Passion for the prairie -- new book takes walk on wild side

11/2/2009 8:35:03 AM

By John Weiss

Post-Bulletin, Rochester MN 

Growing up amidst the trees and lakes of central Minnesota, I came to southeast Minnesota and found goat prairie on the bluffs and tallgrass prairie to the west.

It was, at first, a mystery -- wide, empty, the wind blew with abandon.

But there was a mystique about it. For one thing, it was rare. While it once covered much of Minnesota, Iowa and states to the west, nearly all is now farmland, roads and cities. If it was an animal, it would be on the endangered species list.

Then I looked closer at the flowers and grasses, learned more about its rich history, walked amidst the grasses, laid on my back and looked up through a web of bluestem.

It took me many years in the heat and cold, wind and calm, but I became passionate about prairie.

There is a shortcut, however, to some of the feelings you get.

University of Iowa Press has printed "Enchanted by Prairie," with photos and much of the text by Bill Witt and an opening essay by Osha Gray Davidson. It's a good introduction to prairie.

The photos are beautiful, showing many of the best flowers and grasses at their dawn and dusk finest. All are good, a few are excellent. They will give you a hint at the wonders and mystery of prairie that has enticed and repelled people for centuries.
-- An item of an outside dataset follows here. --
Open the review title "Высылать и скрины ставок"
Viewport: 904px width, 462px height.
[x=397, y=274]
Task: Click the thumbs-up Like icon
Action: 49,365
The book begins with Davidson's essay "Hawkeye's Whistle" that gives a nice historic look at how some famous writers, such as James Fenimore Cooper and Henry David Thoreau, talked about prairie and wild places.

The better essay is Witt's at the end of the book. He begins: "This book is not meant to be a study of prairie plants. I have tried to shape it instead as a meditation on place, on how the experience of prairie affects when we walk."
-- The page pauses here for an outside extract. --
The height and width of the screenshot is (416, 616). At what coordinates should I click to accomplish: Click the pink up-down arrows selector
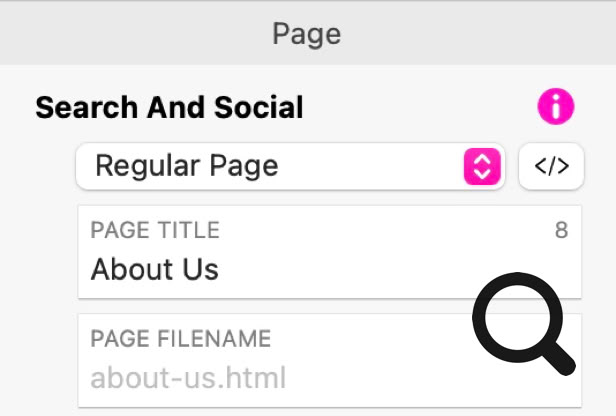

It tells the wonderful side, the joyous side.

Like any natural system, however, prairie is not always glorious sunrises, dew on grass and butterflies.

The pictures can't show how hot that prairie can be in summer. One day, when the air temperature was 89 degrees, I put a thermometer at ground level of a goat prairie. It hit 120, the highest it could go, and wanted to go higher.
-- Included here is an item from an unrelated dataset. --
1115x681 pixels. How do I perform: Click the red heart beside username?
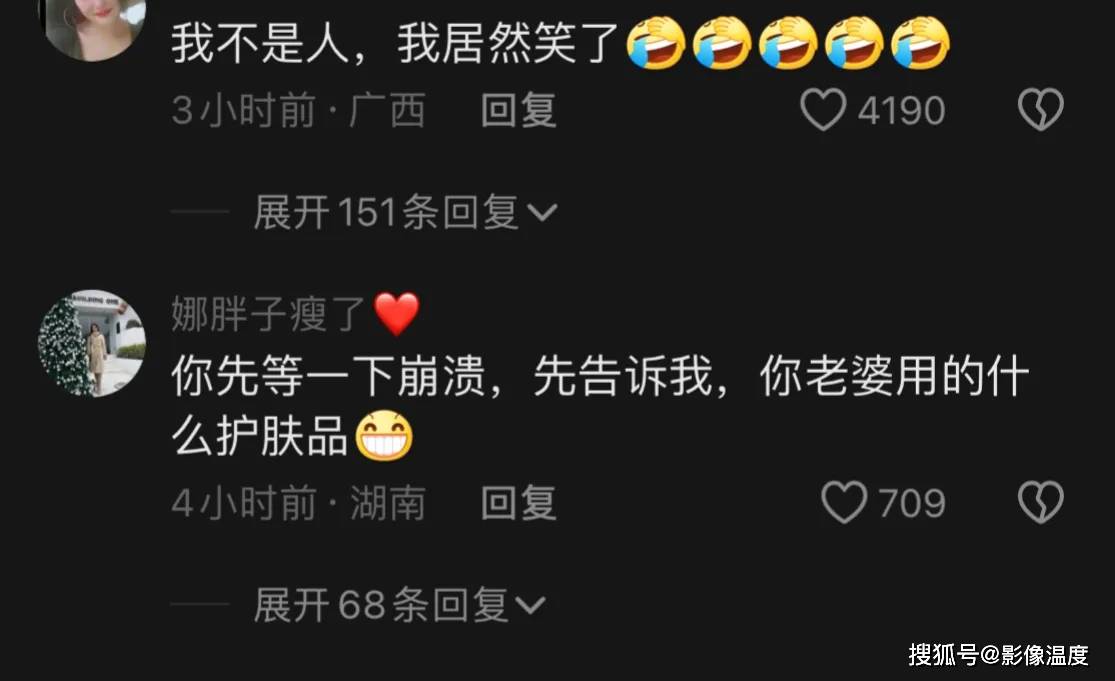point(397,313)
I've been on goat prairie in winter when the wind wants to rip your face off.

If you walk up a goat prairie, wear good boots because it's rocky, steep and hard on legs and ankles.

But giving that complete picture of prairie is not why Witt wrote the book. He wants to give people a hint at the beauty that is out there, the mystery, he wants you to become passionate too.

He ends the book: "Native prairie inspires us and feeds our hunger for enchantment. Ultimately, it challenges us to restore the spiritual carrying capacity of our earth.

"If we accomplish that, everything else will follow."